| Problems |
1 – In the forum thread about ride passes, how many different IA$LLs can a person use per day?
2 – Turn the paragraph of the forum thread about ride passes that begins "Of those 8" into a short list that keeps its main facts.
3 – Pick up the forum thread about ride passes after its final sentence and write the next reply.

It seems there will be 8 rides that IA$LL can be used on, and you can only do two IA$LLs (different ones) per day.

Of those 8, 2 can be gotten on for free* if you win the BG lottery. The other six you can get on for free in the standby line.

If you're going to a park with a BG ride, try for the lottery and then rope drop the other.



*No extra charge
Did they announce some change to the BG process? I've seen a number of people call it a "lottery." Is that new? I thought it was first come, first served.

Definitely. I saw an early leak that ICP (Individual Character Pricing) will be as follows:

$5 per person/per character = Meet character for 1.5 minutes
$10 per person/per character = Meet character, get picture taken
$15 per person/per character=Meet character, get picture taken, you can also keep the picture
$20 per person/per character=All of the above but the character will whisper a secret in your ear
Many people read these boards who aren't savvy enough to understand that you're joking.

| Dataset records |
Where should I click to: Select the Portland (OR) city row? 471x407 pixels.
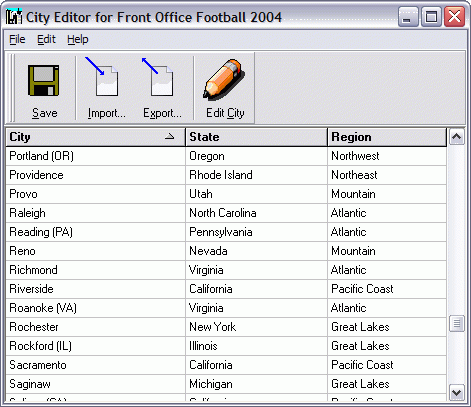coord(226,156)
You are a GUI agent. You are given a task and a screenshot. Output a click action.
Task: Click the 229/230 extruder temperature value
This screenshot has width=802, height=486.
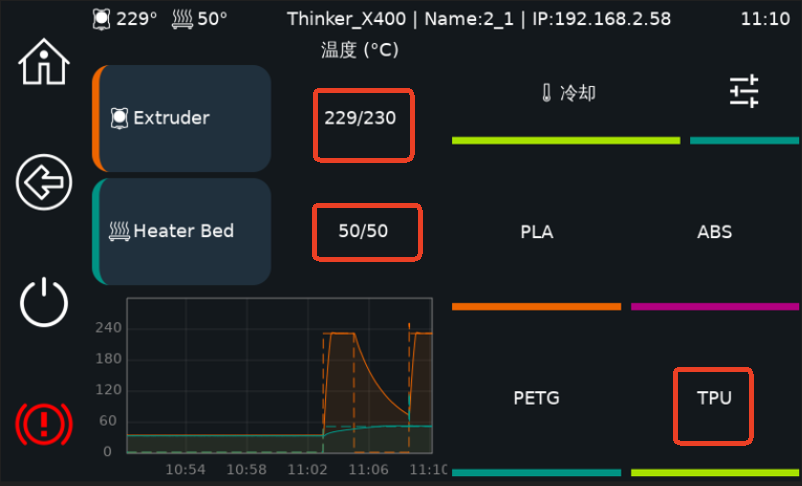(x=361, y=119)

...

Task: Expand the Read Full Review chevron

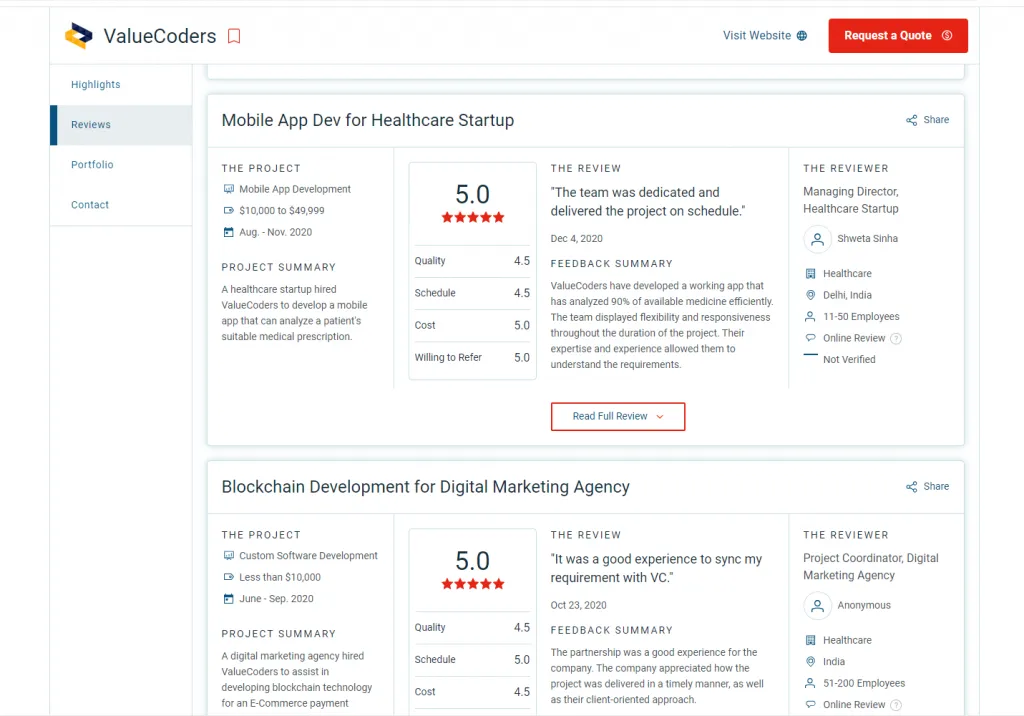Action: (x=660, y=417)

| Answer list |
1 – Two.

2 –
- 2 of the 8 rides: free (no extra charge) if you win the BG lottery
- The other 6: free through the standby line

3 –
el_super

Well-Known Member
You're hanging on semantics when you know the underlying point is still true. The park has more demand then capacity and that's what people are pointing out. Obviously they need capacity people WANT (duh) - but just pointing out they've added stuff while still falling behind in actual load capacity is just non-sense talk.

My reply was brief, but the point still remains: building more attractions doesn't fix the capacity problems. If building high capacity attractions was the answer, things like Navi River and Little Mermaid would have significantly helped alleviate stress on the system as a whole: it didn't. If just building new attractions period, was the answer, Pandora, Toy Story and Star Wars would have helped. But here we all are complaining again that Fastpass is broken, the parks are overcrowded and nothing seems to work.

People are just suggesting building new attractions because they WANT new attractions, not because they understand the intricacies of how capacity works. There's nothing wrong with wanting new attractions and sure people SHOULD be demanding them, but they are out a solution to resolving wait times system wide.

Actually there is one notable exception to this that I completely forgot: The double dumbo addition.

Has anyone actually done the math on New Fantasyland?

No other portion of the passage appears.